Among the moves Lampert has done to keep Sears afloat was the $2.7 billion sale of 235 store properties to a separate real estate investment trust (REIT) called Seritage Growth Properties, which gave the company control of some of the retailer's best properties. In turn, the REIT leased back the properties to Sears. Lampert's hedge fund ESL controls Seritage.

Department stores are getting the blues

In the event of a Sears bankruptcy, creditors might seek to get the Seritage properties back under the control of the retailer so that they could benefit from the sale of the REIT's properties to satisfy its debts, according to Davidowitz.

"There's always a fight in the bankruptcy [court] on when you did things and why you did them," Davidowitz said. "The longer Sears stays alive, the more likely is that Seritage Properties can stay the way that it is and not be challenged in court."

Sears sent the following statement to CBS MoneyWatch about Davidowitz's comments: "Our critics are entitled to their opinions, however we think he's missing some very key points when it comes to our business. As evidenced by [Eddie Lampert's] continued investment in Sears Holdings, Mr. Lampert cares deeply about our brand and employees and firmly believes that the transformation plan will effectively position Sears for sustained future growth. Our Board of Directors consists of a majority of independent directors and has formed selected board committees to ensure appropriate oversight and mechanisms are in place to protect the best interests of our shareholders."

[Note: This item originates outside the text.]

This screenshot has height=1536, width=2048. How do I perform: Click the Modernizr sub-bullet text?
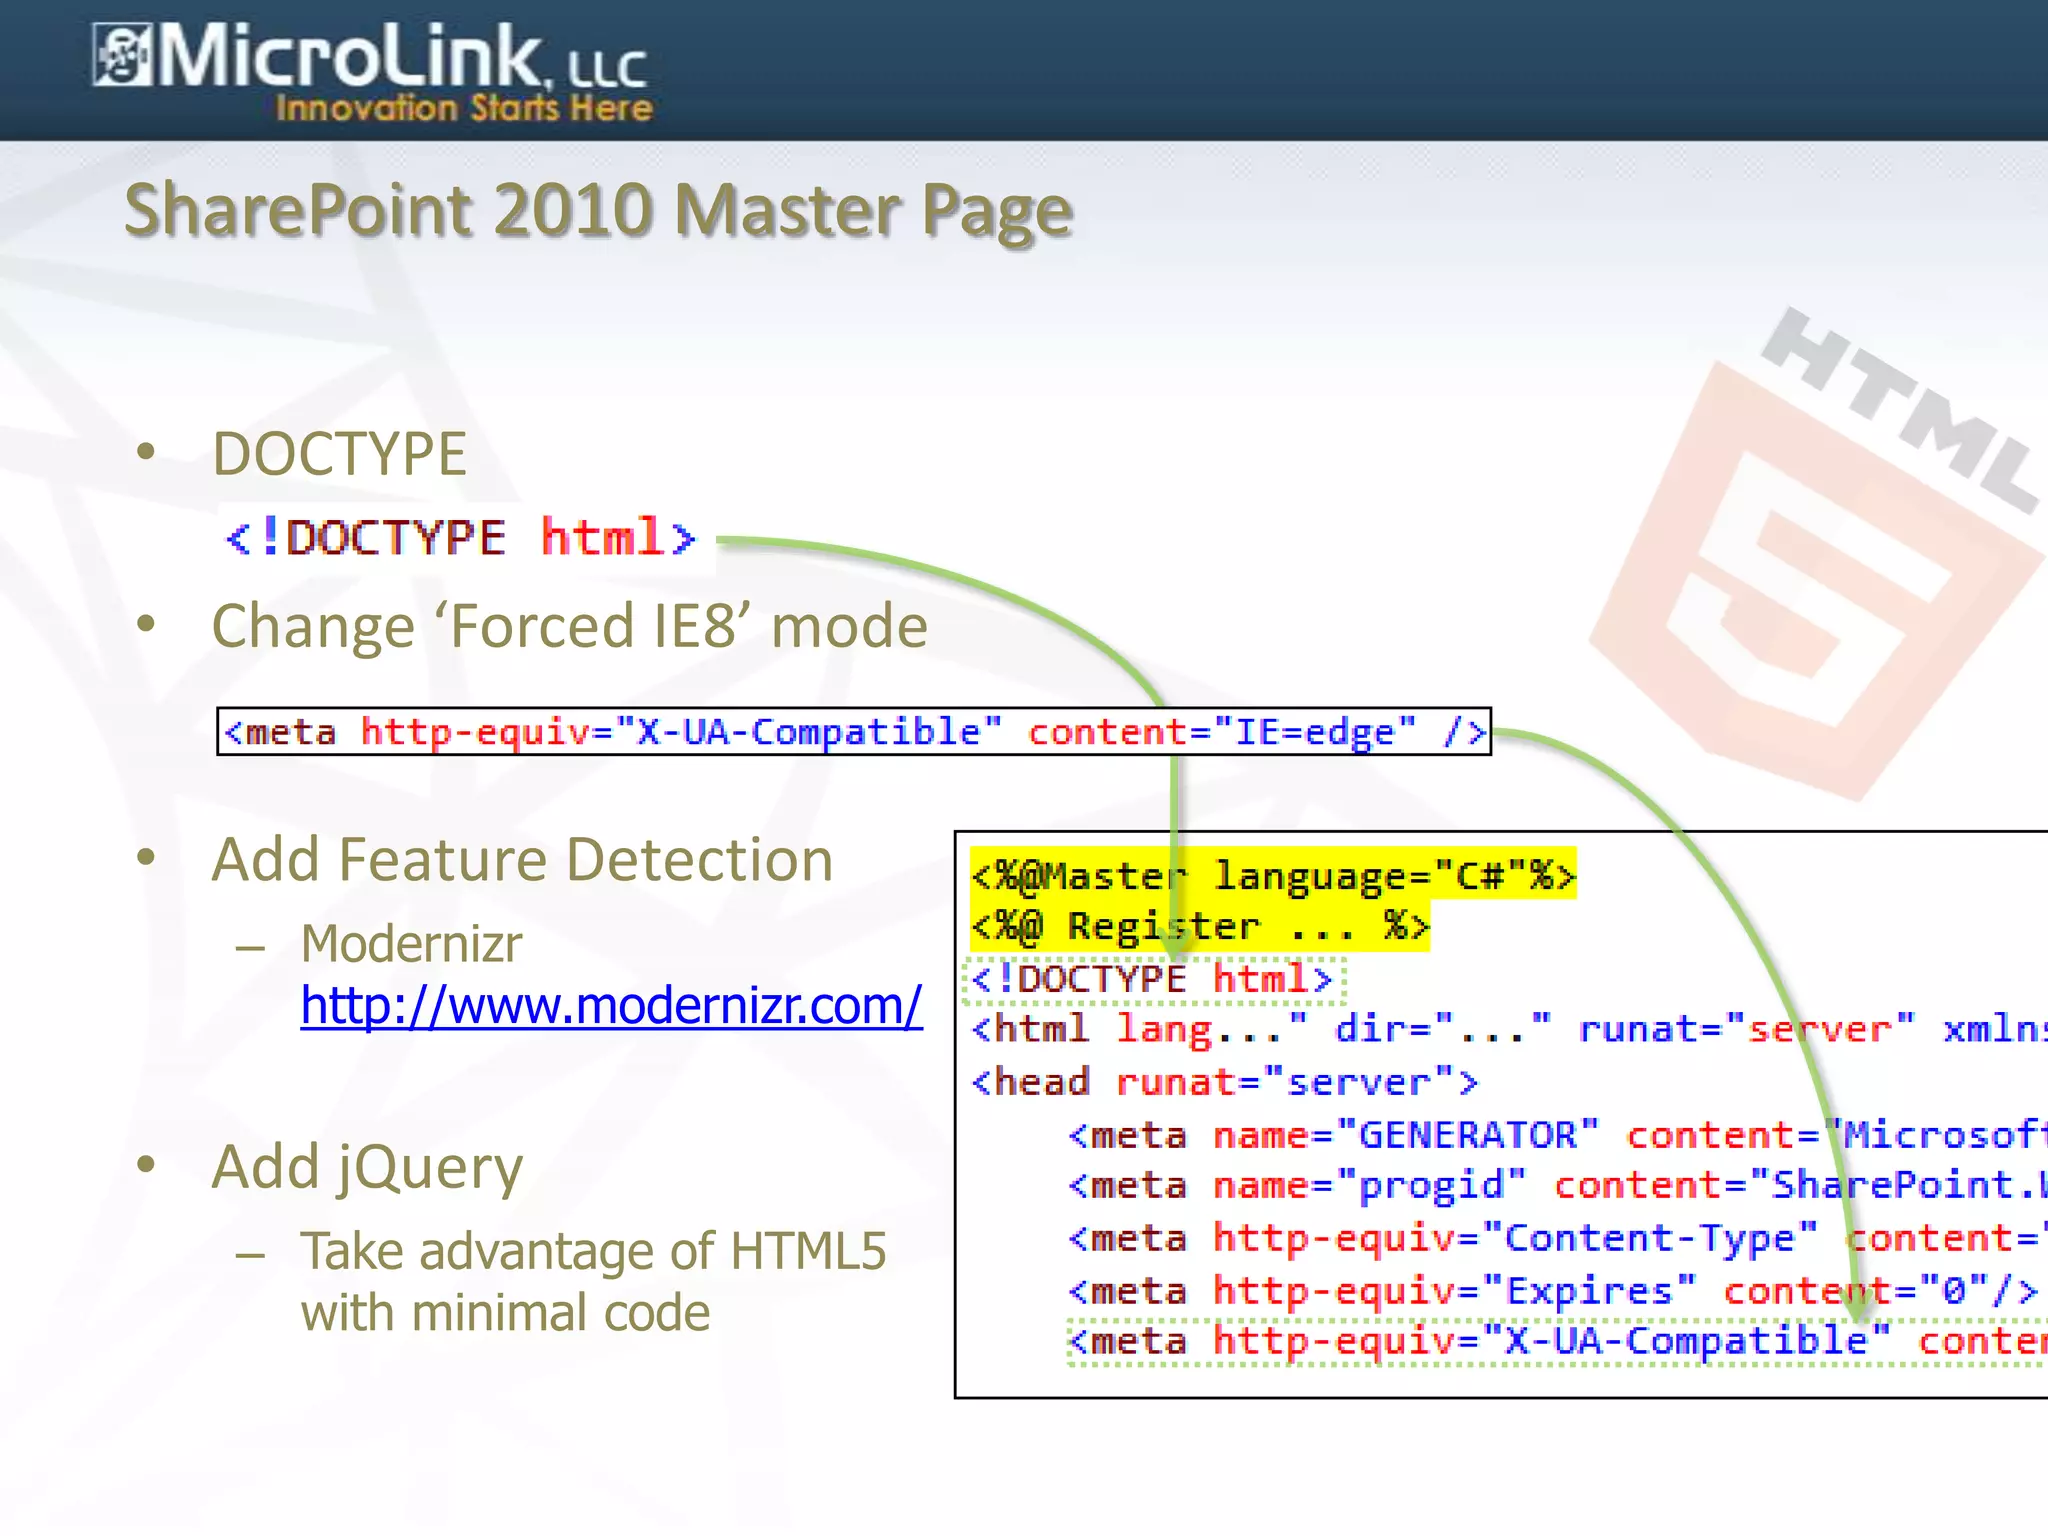(411, 944)
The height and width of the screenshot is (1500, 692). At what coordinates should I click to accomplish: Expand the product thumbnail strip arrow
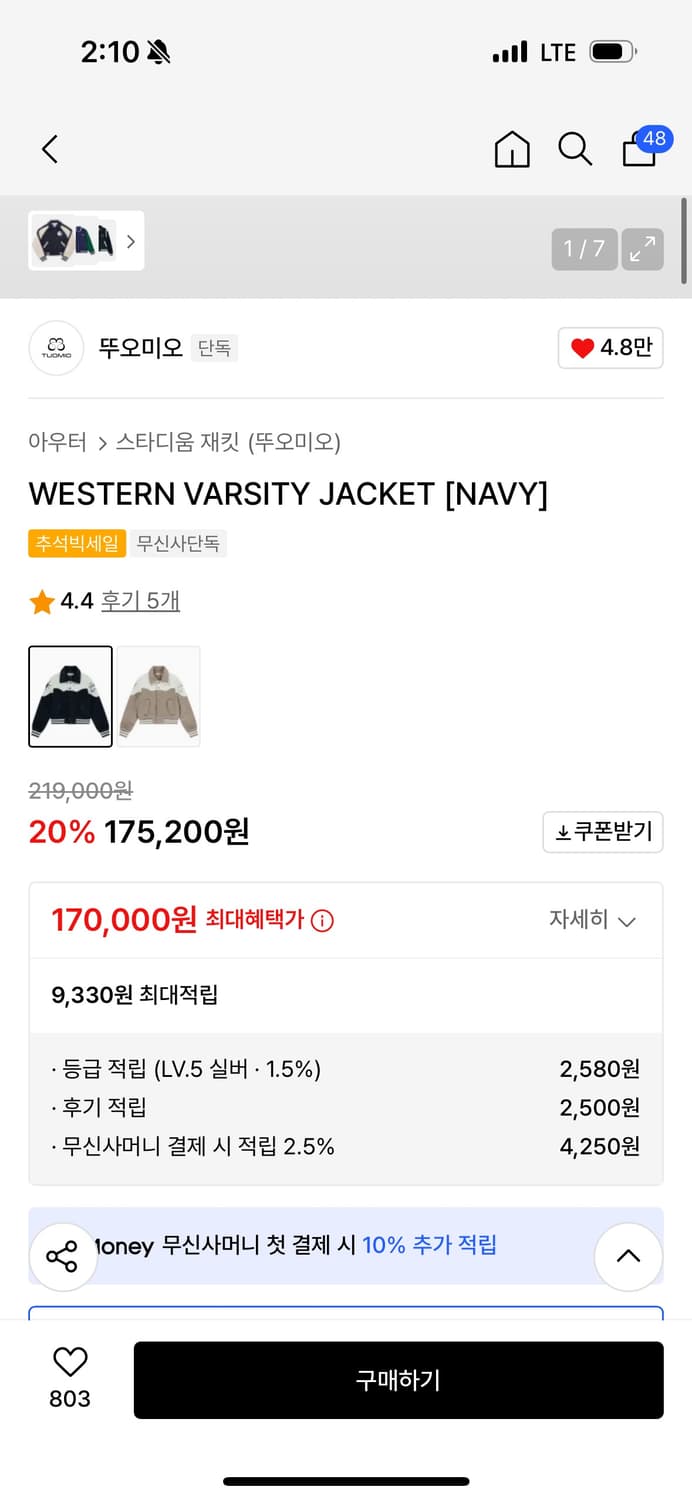[x=130, y=241]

In his statement on the Sears Holdings website, Lampert said he couldn't understand why so many people "would root against a company that impacts so many people, but I can tell you that your Board of Directors and your management team are doing everything in our power for us to succeed."

Shares of Sears plunged more than 9 percent to $10.21 Thursday and have plummeted more than 80 percent over the past five years. More than 20 percent of Sears' stock is held by short sellers, who profit when the price falls.  That's the clearest indication that many on Wall Street don't share Lampert's optimism about Sears' future.